O versículo descreve a Igreja como o corpo de Cristo, que é a manifestação da plenitude de Deus, sendo preenchida por Aquele que cumpre Sua obra em toda a criação e em cada crente.
Explicação Histórica
A expressão 'Que é o seu corpo' (to soma autou) designa a Igreja como a metáfora primária para a comunidade dos crentes em união com Cristo. 'A plenitude' (to pleroma) pode significar tanto aquilo que preenche quanto aquilo que é preenchido. Neste contexto, dada a cláusula subsequente, refere-se mais provavelmente à Igreja como o recipiente ou a expressão da totalidade de Cristo. 'Aquele que cumpre tudo em todos' (tou ta panta en pasin pleroumenou) refere-se a Cristo, que, em Sua soberania e onipresença, enche o universo e cada crente com Sua presença, poder e dons espirituais.
Interpretação Doutrinária
Este versículo consolida a doutrina da Igreja como o corpo místico de Cristo, uma entidade espiritual e visível, onde Cristo é a Cabeça e os crentes são os membros, unidos a Ele e entre si. A Igreja é, portanto, a manifestação terrena da plenitude divina de Cristo e é continuamente preenchida por Ele com o Espírito Santo e Seus dons, conforme a teologia pentecostal clássica enfatiza a atualidade do poder e da presença do Espírito na Igreja hoje.
Aplicação Prática
O crente é chamado a reconhecer-se como parte integrante do corpo de Cristo, vivendo em união com Ele e com os irmãos.
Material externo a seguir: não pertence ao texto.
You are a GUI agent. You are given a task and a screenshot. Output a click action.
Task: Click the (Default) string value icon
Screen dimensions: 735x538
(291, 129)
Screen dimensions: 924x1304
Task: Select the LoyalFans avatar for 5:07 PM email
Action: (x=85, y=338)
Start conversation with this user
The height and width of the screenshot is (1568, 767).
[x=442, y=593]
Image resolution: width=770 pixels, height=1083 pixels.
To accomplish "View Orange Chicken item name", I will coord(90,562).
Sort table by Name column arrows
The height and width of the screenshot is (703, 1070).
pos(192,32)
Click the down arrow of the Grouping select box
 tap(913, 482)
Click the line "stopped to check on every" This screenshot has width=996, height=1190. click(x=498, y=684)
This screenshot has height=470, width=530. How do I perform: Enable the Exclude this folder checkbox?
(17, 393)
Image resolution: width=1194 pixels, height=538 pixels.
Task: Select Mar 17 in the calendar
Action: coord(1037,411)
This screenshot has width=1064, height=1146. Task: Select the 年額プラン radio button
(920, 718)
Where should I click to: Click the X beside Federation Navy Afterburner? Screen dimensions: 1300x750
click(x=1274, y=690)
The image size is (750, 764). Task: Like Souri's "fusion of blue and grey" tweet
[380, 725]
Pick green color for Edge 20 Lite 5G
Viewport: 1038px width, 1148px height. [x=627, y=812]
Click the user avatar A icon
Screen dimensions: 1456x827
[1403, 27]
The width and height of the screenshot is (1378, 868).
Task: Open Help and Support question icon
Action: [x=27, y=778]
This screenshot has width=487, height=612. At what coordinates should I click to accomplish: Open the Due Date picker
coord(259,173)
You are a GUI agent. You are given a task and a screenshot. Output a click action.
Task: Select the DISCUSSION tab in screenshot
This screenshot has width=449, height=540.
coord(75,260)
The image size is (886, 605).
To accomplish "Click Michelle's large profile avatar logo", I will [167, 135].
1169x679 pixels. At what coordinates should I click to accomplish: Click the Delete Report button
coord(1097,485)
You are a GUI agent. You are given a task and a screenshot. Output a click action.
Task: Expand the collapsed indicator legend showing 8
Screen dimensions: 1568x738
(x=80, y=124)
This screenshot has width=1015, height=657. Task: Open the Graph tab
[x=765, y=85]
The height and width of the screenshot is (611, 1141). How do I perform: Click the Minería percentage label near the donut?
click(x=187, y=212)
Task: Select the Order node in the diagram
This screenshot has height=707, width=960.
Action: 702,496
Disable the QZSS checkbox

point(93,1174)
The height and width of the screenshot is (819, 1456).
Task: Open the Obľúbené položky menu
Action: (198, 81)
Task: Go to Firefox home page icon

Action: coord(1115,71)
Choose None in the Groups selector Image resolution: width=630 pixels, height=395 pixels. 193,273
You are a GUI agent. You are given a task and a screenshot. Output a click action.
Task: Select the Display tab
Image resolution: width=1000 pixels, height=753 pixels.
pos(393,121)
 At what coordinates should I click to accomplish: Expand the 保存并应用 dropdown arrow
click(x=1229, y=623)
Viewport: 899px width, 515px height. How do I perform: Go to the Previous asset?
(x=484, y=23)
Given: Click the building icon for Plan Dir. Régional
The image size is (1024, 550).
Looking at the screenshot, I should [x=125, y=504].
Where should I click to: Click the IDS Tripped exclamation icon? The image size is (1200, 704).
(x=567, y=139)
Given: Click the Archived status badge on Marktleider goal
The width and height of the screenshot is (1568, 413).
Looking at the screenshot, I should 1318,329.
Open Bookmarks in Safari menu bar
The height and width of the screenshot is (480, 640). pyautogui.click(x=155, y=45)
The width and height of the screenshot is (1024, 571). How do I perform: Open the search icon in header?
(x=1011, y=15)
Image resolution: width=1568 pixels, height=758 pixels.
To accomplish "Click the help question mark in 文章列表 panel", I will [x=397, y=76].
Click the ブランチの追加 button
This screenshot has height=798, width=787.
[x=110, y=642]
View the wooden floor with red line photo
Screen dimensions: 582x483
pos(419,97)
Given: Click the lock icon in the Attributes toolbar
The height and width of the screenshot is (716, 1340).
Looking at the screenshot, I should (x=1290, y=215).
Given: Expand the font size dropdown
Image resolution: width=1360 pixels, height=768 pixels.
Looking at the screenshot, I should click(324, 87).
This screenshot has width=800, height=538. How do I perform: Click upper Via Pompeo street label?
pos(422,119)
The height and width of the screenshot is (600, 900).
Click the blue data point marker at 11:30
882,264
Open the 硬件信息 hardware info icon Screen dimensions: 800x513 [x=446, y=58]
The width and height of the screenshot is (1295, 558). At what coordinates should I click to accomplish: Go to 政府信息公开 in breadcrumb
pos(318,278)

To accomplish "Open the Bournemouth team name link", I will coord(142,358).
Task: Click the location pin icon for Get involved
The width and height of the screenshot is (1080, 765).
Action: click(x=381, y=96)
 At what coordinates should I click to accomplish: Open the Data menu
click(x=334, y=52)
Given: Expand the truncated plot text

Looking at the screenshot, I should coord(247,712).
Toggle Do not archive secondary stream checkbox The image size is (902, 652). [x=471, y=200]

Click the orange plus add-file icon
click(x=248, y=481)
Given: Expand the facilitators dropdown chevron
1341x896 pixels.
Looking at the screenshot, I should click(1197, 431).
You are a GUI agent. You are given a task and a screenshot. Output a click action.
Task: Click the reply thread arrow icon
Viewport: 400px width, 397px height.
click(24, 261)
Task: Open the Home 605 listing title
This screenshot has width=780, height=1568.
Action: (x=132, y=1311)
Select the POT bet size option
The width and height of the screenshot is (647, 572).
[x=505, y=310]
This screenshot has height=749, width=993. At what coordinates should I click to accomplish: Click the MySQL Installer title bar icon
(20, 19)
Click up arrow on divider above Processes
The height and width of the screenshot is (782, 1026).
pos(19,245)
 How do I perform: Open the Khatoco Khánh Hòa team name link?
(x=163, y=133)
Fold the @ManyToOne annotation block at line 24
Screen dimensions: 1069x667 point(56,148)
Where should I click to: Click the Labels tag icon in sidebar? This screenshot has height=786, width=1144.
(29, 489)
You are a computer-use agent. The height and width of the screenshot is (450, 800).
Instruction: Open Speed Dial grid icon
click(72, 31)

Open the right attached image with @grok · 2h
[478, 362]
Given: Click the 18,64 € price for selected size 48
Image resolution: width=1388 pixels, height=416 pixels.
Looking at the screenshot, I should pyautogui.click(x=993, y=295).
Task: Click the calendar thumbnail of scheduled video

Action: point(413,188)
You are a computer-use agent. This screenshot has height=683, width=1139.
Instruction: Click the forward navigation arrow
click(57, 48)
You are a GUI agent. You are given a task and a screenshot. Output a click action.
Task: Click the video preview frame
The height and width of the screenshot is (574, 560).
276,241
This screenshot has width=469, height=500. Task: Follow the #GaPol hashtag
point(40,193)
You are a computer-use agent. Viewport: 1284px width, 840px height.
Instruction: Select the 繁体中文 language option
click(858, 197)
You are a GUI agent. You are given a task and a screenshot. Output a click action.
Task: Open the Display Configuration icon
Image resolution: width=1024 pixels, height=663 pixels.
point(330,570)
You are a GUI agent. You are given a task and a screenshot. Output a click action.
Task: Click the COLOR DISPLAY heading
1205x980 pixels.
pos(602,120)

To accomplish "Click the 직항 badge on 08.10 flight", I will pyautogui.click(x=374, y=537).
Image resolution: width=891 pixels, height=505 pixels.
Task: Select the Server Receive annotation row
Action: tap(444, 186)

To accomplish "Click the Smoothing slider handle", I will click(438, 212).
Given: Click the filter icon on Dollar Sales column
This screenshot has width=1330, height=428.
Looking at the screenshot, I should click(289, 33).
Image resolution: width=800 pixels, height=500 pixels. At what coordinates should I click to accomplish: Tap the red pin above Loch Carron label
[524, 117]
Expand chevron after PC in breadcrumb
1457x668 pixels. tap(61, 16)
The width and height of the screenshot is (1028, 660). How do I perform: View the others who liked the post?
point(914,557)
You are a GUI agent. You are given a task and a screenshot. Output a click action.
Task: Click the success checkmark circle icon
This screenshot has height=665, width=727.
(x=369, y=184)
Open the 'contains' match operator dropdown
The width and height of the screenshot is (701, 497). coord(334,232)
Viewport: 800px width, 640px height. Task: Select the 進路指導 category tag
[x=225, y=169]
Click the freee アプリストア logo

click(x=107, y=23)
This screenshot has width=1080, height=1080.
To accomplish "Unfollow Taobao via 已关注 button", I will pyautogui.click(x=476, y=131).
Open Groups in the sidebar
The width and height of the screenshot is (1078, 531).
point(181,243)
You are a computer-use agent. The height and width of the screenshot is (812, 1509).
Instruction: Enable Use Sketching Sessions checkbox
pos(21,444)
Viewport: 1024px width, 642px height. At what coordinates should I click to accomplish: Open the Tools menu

Deve buscar ser preenchido pela plenitude de Cristo, manifestando Seu caráter, poder e dons espirituais para a edificação da Igreja e a expansão do Reino de Deus na Terra, através de uma vida de santificação e serviço.
Precauções de Leitura
Deve-se evitar a interpretação de que a Igreja 'completa' a Cristo, pois Ele é o Deus pleno e auto-suficiente. A Igreja é o corpo, mas Cristo é a Cabeça e a fonte de toda a plenitude. Também se deve ter cuidado para não superestimar a Igreja como uma instituição humana, mas sim como o organismo vivo preenchido pelo Espírito Santo e dependente exclusivamente de Cristo.